Chairperson, Luwero District Local Government (LC V)
- In office March 2011 – 2016

Personal details
- Born: 22 December 1942 Kaddunda village, Kapeeka sub-county, Nakaseke District, Uganda
- Party: National Resistance Movement (NRM)
- Education: Bugema University (BA, Social Work and Social Administration)
- Occupation: Politician

= Abdul Nadduli =

Ugandan politician and former cabinet minister

Al hajji Abdul Nadduli (born 22 December 1942) is a Ugandan politician and retired military officer. He served as Minister without Portfolio in the Cabinet of Uganda from 6 June 2016 to 14 December 2019. After being dropped from Cabinet in December 2019, he was appointed a Senior Presidential Advisor.

== Early life and education ==
Nadduli was born on 22 December 1942 in Kaddunda village, Kapeeka sub-county, in present-day Nakaseke District, to Nabukenya and Ali Nadduli.
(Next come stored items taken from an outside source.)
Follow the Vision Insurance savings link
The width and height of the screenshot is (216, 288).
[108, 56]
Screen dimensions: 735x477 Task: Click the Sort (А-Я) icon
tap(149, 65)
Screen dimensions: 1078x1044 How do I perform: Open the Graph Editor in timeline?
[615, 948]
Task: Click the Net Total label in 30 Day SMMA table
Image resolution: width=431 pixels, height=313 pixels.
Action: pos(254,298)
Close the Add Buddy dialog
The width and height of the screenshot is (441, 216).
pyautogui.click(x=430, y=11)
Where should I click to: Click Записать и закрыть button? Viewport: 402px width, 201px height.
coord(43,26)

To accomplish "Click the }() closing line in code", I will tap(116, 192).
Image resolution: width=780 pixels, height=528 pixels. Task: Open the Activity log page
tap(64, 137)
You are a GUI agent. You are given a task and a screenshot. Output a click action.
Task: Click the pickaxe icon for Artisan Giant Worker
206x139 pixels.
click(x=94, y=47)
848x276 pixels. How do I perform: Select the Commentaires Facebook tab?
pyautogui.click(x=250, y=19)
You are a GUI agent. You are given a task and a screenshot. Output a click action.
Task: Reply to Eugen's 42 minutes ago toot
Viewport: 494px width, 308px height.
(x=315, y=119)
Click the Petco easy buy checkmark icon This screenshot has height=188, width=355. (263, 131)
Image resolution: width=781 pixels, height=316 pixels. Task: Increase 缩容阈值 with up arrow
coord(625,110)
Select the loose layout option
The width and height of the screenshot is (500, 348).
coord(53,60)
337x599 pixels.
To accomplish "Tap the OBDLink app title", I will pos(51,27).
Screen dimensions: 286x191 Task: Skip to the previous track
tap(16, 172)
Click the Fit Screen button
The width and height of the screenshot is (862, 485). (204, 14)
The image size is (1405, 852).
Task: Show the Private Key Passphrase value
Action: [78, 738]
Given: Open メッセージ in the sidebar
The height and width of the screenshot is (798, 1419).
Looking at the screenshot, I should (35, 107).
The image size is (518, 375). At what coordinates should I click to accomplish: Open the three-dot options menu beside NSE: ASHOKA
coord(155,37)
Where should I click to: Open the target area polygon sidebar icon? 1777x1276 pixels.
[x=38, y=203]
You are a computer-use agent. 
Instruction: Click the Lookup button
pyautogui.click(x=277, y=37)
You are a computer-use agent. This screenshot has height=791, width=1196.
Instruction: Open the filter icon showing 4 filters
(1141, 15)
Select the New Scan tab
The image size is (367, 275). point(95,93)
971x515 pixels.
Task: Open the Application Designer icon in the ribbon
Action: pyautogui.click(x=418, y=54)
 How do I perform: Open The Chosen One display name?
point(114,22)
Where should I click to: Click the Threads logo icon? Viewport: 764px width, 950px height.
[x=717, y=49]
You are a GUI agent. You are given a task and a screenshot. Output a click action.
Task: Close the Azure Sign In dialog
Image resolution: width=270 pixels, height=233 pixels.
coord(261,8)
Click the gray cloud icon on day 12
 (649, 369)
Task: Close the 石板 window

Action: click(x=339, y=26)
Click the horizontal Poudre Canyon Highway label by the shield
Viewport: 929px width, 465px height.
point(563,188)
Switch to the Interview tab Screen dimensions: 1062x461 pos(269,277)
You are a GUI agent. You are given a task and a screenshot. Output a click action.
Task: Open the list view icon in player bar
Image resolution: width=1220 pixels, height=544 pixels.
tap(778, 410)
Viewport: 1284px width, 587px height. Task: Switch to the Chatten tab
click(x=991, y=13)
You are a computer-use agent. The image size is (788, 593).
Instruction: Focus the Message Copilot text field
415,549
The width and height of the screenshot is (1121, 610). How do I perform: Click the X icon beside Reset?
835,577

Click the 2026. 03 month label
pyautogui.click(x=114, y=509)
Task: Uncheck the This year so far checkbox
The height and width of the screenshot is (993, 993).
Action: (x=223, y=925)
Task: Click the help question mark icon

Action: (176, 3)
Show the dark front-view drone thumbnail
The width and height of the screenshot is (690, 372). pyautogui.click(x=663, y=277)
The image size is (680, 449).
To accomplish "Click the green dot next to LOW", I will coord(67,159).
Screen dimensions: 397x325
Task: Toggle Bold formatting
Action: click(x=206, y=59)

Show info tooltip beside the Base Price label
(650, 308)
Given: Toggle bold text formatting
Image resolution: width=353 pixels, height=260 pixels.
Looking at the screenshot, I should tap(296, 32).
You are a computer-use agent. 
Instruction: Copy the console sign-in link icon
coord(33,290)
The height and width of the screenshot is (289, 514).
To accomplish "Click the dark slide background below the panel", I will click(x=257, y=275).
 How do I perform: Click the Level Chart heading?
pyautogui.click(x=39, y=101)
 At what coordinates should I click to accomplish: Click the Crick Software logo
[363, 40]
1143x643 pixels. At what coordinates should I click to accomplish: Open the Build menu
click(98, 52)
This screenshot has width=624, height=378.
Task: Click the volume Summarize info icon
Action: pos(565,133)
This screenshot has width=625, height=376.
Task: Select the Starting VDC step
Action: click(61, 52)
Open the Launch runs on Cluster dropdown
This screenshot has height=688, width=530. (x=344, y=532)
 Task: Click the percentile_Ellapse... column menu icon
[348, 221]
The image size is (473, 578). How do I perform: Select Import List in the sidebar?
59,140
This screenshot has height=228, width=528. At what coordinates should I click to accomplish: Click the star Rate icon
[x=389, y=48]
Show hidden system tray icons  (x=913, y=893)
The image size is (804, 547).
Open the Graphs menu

Uganda Radio Network reports that he attended Luwero Boys Primary School and Lukalu Quran School, and later studied at Gulu Central Technical School and Ndejje Teachers College.

In 2006, Uganda Radio Network reported that he graduated from Bugema University with a Bachelor of Arts degree in Social Work and Social Administration.

== Career ==
Uganda Radio Network reports that Nadduli worked as a teacher at Kalasa Church of Uganda Primary School in Luwero District for 11 years, before joining the National Resistance Army (NRA) rebel movement in 1980 after a meeting with Yoweri Museveni in Luwero District.

== Political career ==
=== Luwero District chairperson ===
Nadduli served multiple terms as chairperson of the Luwero District Local Government (LC V). The ACODE score-card report for the 2011/2012 financial year states that he was serving his third term and that he had earlier served as district chairperson in the periods 1996 to 2001 and 2001 to 2006; the same report states that he was re-elected in March 2011 after having previously lost the seat in 2006.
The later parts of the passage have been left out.